Burial site of Mary Moffat Livingstone in Chupanga, Mozambique.By Soccerman321 - Wikipedia Commons

Though often separated from her husband for years at a time, Mary gave birth to six children in their 17 years of marriage.


In January 1866, Livingstone returned to Africa for a third time, this time to Zanzibar, and from there he set out to seek the source of the Nile.

By 1871 he had been lost to the world for over five years and had trekked 30,000 miles in his attempt to find the source of the Nile. His men had deserted him and he has been left with just four native boys.
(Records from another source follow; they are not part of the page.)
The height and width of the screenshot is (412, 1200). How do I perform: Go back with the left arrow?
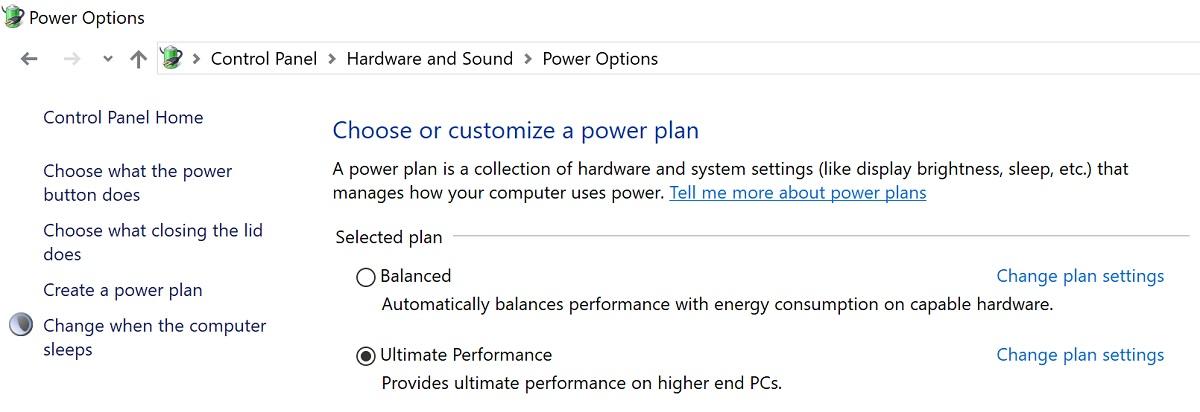tap(29, 59)
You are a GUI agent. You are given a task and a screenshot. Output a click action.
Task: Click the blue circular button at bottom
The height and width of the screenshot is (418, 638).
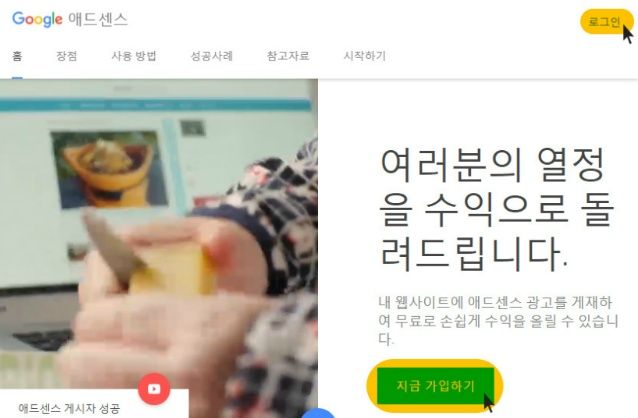[x=318, y=413]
The Bible verse that sustained Livingstone through the years of loneliness in a hostile land, where strange languages are spoken, was "Lo, I am with you always, even unto the end of the Earth." (Matthew 28 v 20)

The journalist H.M. Stanley eventually found Livingstone at Ujiji, on the bank of Lake Tanganyika on November 10, 1871 and greeted him with the famous words "Dr Livingstone I presume".

Henry Morton Stanley meets David Livingstone

Livingstone had spent several months resting at Ujiji. He was suffering from fever, dysentery and foot ulcers, having had his medicine chest stolen. In addition for many years he'd had to endure the pain from an un-united fracture of the upper left arm after a lion bite.

When Stanley found Livingstone, the Scottish explorer was wearing a bluish cap with a faded gold band around it, a red sleeved waistcoat and a pair of grey white trousers.

Stanley described Livingstone as "pale looking, grey bearded."

Livingstone's report on his discovery of Lake Nyasa included a comment on the way Arabs had destroyed the local African tribal society by using them as slaves to haul ivory overland. Livingstone suggested that steamers on the lake would be the solution to this problem. Stanley took this report back to England and they became a catalyst in awakening the nation's conscience. The Government was forced to use it's influence to end the trade and the African Lakes Company was set up to arrest the situation.


Livingstone was determined not to leave Africa until his mission was complete. He died on May 1, 1873, at the age of 60 at Old Chitambo, Zambia, while still searching for the source of the Nile in the headwaters of the Zambezi, ignoring the advice of his guides.

Livingstone Memorial in Ujiji, Tanzania. By Peter Levey, CC BY 2.0, Wikipedia Commons

While his body was being prepared for burial, a blood clot several inches long was found obstructing his small intestine, evidence that his death had been hastened by severe hemorrhoidal bleeding

His body was carried 1500 miles across harsh equatorial terrain for ten months to the coast by his loyal attendants Chuma and Susi, and shipped to England.

His death alone in Africa touched the nation and helped get Livingstone's anti slavery message across.

Livingstone's heart was buried by his followers within the roots of an old African tree. On it's bark a native carved "Dr Livingstone May 4th 1873". The tree was later sent to England in a box.

Three of Livingstone's nieces, who were pupils at Walthamstow Hall School, Kent, got hold of some seeds from the tree and over hundred years later, in 1992, they were planted in a greenhouse. They are now healthy saplings.